◆ WHAT YOU SHOULD DO ◆
Set down word for word the lines that begin the entries and run through the line containing "Task: Open the 5 - 2 Liverpool match result". Give nothing further.

Data items:

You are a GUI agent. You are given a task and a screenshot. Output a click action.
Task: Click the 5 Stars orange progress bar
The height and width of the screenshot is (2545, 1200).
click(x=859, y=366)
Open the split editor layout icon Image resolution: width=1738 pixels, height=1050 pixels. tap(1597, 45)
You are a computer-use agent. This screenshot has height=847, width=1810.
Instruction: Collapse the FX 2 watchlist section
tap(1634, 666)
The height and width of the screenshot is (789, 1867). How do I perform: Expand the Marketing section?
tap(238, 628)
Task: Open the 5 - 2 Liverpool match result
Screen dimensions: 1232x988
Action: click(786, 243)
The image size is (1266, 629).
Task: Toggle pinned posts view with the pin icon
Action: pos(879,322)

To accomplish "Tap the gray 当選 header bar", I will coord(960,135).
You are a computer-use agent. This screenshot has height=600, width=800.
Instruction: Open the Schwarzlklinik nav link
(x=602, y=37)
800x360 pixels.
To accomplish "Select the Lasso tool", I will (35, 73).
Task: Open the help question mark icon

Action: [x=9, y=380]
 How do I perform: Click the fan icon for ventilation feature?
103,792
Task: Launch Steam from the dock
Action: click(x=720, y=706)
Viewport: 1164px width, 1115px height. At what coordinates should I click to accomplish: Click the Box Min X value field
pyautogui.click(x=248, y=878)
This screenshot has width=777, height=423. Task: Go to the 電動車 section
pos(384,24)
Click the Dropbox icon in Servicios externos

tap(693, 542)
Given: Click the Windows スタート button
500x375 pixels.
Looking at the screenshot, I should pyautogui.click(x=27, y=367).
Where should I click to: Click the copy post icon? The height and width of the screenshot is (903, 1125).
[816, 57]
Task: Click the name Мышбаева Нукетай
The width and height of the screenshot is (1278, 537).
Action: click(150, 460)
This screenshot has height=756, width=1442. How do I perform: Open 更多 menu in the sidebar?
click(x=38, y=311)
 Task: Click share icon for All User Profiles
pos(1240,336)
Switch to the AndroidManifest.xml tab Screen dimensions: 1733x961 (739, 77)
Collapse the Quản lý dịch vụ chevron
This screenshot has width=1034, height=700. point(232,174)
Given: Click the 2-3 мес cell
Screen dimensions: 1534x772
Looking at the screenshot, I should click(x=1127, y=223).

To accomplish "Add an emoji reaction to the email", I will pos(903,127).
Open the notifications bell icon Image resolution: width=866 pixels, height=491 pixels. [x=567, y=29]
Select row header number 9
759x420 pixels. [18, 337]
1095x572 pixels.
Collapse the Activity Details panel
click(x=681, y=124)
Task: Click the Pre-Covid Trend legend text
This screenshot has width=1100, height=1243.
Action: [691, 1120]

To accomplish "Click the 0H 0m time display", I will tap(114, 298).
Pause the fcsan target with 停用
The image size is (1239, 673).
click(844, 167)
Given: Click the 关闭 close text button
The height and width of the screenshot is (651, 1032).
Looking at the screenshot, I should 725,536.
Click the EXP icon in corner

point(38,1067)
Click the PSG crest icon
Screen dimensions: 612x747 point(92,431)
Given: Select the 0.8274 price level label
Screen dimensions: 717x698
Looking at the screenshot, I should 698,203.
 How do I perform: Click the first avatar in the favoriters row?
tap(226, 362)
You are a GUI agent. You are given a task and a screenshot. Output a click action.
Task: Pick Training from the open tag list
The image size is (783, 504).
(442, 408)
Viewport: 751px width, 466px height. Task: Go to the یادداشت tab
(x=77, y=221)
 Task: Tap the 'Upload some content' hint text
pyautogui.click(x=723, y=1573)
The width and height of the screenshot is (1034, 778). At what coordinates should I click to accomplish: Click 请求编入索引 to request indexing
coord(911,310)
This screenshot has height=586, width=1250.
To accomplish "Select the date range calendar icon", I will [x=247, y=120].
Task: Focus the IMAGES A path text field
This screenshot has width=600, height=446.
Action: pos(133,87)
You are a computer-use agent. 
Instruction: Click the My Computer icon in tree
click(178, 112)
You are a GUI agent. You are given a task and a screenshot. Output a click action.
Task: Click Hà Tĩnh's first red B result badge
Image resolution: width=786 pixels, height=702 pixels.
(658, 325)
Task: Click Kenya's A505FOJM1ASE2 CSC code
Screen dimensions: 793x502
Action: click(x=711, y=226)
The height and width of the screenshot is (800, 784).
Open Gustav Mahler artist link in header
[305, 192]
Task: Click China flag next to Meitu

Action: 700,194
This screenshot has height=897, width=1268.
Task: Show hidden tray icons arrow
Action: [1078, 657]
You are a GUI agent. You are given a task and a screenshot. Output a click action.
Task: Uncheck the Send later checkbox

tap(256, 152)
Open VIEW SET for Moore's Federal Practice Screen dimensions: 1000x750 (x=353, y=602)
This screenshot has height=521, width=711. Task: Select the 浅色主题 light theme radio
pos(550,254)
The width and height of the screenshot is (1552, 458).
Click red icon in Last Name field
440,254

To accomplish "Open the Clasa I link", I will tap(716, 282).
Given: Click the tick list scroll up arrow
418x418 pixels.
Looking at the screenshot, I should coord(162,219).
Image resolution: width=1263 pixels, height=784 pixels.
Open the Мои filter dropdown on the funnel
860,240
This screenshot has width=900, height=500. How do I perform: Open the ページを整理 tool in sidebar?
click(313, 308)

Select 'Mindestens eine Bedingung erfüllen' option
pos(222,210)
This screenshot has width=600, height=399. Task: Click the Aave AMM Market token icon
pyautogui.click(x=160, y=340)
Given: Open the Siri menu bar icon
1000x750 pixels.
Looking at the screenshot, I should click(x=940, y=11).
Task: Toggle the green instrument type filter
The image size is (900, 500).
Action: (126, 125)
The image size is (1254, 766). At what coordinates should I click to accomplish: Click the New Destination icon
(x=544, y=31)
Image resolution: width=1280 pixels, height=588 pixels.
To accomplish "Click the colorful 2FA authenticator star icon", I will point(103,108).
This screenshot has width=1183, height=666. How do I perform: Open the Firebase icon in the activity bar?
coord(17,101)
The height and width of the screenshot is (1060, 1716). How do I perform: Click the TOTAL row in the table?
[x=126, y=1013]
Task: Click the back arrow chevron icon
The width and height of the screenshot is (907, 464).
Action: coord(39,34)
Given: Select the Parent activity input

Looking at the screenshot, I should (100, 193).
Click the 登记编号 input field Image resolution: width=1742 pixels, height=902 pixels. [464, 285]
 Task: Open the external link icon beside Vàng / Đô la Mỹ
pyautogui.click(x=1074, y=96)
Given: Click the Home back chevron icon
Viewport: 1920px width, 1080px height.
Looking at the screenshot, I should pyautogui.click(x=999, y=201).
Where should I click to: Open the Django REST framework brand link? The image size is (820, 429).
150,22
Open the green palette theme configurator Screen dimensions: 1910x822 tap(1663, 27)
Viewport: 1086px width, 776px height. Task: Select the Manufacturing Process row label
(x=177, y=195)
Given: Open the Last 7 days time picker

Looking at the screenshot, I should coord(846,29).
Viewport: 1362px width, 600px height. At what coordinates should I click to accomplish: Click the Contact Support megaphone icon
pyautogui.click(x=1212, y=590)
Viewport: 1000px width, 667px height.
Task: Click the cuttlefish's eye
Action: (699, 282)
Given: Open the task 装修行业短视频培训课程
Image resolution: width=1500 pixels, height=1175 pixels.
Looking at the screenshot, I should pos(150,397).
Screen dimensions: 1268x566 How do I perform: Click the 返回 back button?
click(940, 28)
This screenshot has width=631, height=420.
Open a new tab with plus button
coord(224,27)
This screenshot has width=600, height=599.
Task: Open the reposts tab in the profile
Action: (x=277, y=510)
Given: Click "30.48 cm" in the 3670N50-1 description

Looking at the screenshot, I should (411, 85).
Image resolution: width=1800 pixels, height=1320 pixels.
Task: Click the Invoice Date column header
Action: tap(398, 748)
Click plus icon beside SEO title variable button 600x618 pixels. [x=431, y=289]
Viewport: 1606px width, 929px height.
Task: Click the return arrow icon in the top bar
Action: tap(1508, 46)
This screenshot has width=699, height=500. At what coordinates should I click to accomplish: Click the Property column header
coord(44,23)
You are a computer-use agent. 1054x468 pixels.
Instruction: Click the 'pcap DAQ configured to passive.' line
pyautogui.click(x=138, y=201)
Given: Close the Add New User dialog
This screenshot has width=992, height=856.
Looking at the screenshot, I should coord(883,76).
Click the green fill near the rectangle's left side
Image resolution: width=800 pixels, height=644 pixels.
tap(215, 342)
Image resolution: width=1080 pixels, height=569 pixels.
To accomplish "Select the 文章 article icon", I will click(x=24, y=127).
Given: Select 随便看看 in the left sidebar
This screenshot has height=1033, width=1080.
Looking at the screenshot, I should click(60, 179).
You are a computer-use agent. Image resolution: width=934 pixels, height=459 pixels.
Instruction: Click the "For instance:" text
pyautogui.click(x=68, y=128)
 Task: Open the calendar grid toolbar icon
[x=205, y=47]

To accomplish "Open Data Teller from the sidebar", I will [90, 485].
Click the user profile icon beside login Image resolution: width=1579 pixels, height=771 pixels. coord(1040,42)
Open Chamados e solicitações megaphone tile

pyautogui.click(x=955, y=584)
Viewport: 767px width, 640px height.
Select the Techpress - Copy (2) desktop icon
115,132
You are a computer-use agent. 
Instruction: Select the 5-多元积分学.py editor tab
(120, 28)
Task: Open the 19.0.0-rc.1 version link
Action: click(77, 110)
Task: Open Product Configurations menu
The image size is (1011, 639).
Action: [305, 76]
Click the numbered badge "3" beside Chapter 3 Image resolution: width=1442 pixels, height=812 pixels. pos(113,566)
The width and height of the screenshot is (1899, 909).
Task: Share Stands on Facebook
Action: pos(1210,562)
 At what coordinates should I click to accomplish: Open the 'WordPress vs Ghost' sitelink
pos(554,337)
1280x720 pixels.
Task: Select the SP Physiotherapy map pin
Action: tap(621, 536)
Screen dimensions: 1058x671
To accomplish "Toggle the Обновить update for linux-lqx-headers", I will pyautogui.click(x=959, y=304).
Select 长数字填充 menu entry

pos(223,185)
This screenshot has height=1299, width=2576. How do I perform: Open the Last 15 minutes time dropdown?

◆ SOLUTION TO THIS EXERCISE ◆
You are a GUI agent. You are given a task and a screenshot. Output a click action.
Task: Click the 5 Stars orange progress bar
The height and width of the screenshot is (2545, 1200).
click(x=859, y=366)
Open the split editor layout icon Image resolution: width=1738 pixels, height=1050 pixels. tap(1597, 45)
You are a computer-use agent. This screenshot has height=847, width=1810.
Instruction: Collapse the FX 2 watchlist section
tap(1634, 666)
The height and width of the screenshot is (789, 1867). How do I perform: Expand the Marketing section?
tap(238, 628)
Task: Open the 5 - 2 Liverpool match result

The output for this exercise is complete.